Für Schleswig-Holstein wurden anhand der im Angus II Projekt entwickelten Methodik große geologische Speicherkapazitäten für tiefe Porengasspeicher für Wasserstoff, synthetisches Methan beziehungsweise Druckluft erfasst. „Aufgrund der sehr großen geeigneten untertägigen Räume werden wir auch bei hohen Speicherbedarfen nur einen sehr geringen Anteil für geologische Energiespeicher benötigen“, so Dahmke weiter. Damit stünden für Energiespeicher im Untergrund ausreichend Speichertechnologien, große potenzielle Kapazitäten und eine große Spannbreite an erreichbaren Speicherraten zur Verfügung.

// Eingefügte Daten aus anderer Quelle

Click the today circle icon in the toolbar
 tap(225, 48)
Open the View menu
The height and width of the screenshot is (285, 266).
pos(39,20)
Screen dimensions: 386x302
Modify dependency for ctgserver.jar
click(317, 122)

Entwickelte Methoden kommen bei Demonstrationsvorhaben zu großtechnischen Wärmespeichern zum Einsatz


Auch für Wärmespeicher, die näher an der Erdoberfläche liegen, gäbe es große Potenziale, ergänzt Bauer: „Mittels der in Angus II entwickelten numerischen Methoden lassen sich saisonale untertägige Wärmespeicher systematisch in komplexe zukünftige Wärmeversorgungskonzepte von Städten integrieren und im Hinblick auf ihre Effektivität, Effizienz und dem damit verbundenen untertägigen Raumbedarf und die Wärmeverteilung bewerten.“ Da hierbei der Wärmebedarf eine große Rolle spiele, wurden zur Abschätzung des gebäudespezifischen Wärmebedarfs in Schleswig-Holstein neue GIS-Methoden entwickelt, anhand von Messdaten überprüft und angewendet. Diese werden nun beispielsweise in Kooperation mit der Landeshauptstadt Kiel und dem MIT in Cambridge, USA, genutzt, um effiziente Ansätze für eine energetische Gebäudesanierung zu ermitteln.

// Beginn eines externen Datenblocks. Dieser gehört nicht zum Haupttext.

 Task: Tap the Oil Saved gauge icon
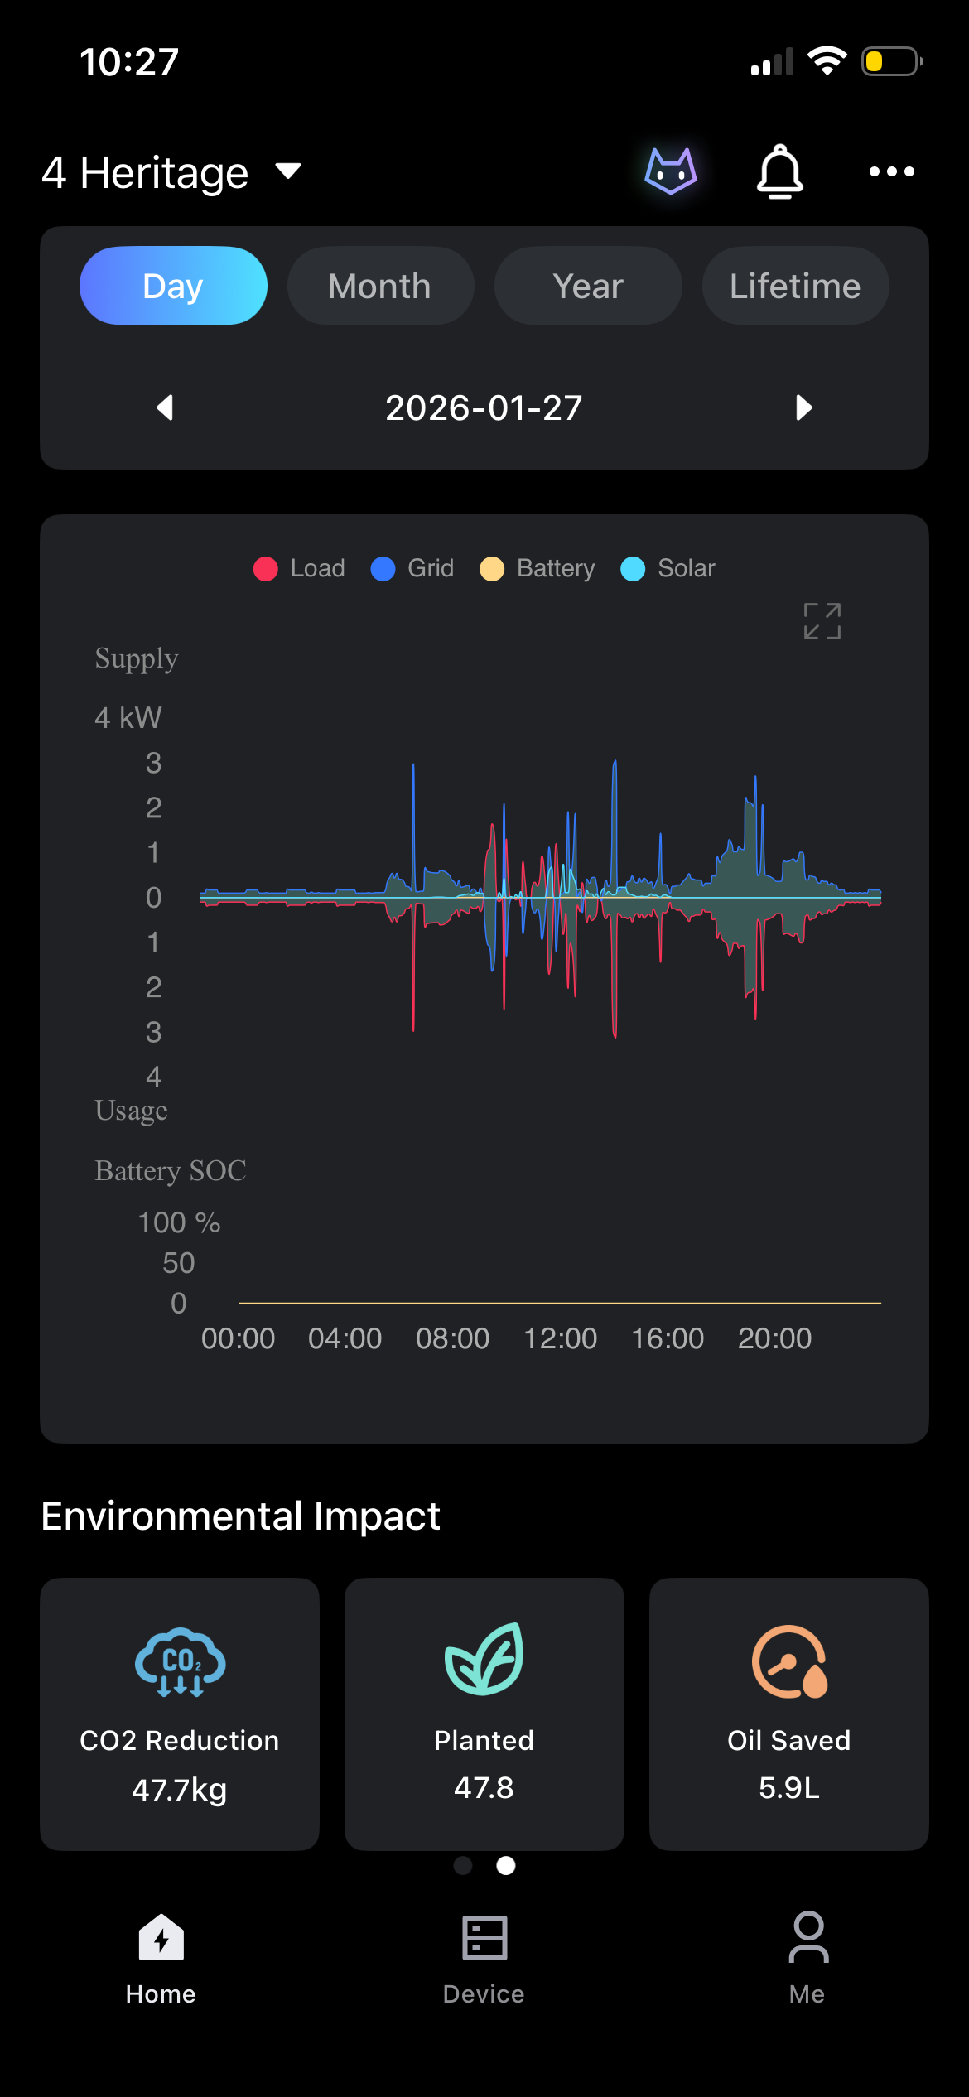coord(789,1662)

Die im Angus-Projekt entwickelten Methoden und Ansätze werden bereits bei der Planung und dem anschließenden Bau von Demonstrationsvorhaben zu großtechnischen geologischen Wärmespeichern in Hamburg im Rahmen der Reallaborvorhaben IW3 und Tiefstack bzw. im Rahmen der Entwicklung eines neuen Energiekonzepts der CAU eingesetzt. Das Verbundprojekt wurde vom Bundeswirtschaftsministerium von 2016 bis 2021 mit rund 6,6 Mio. € gefördert. Umgesetzt wurde das Vorhaben von der CAU und dem Projektträger FZ Jülich. Die Verbundpartner kommen von der Hochschule Flensburg, von der Europa-Universität Flensburg, von der Johannes Gutenberg-Universität Mainz und vom Helmholtz-Zentrum für Umweltforschung Leipzig.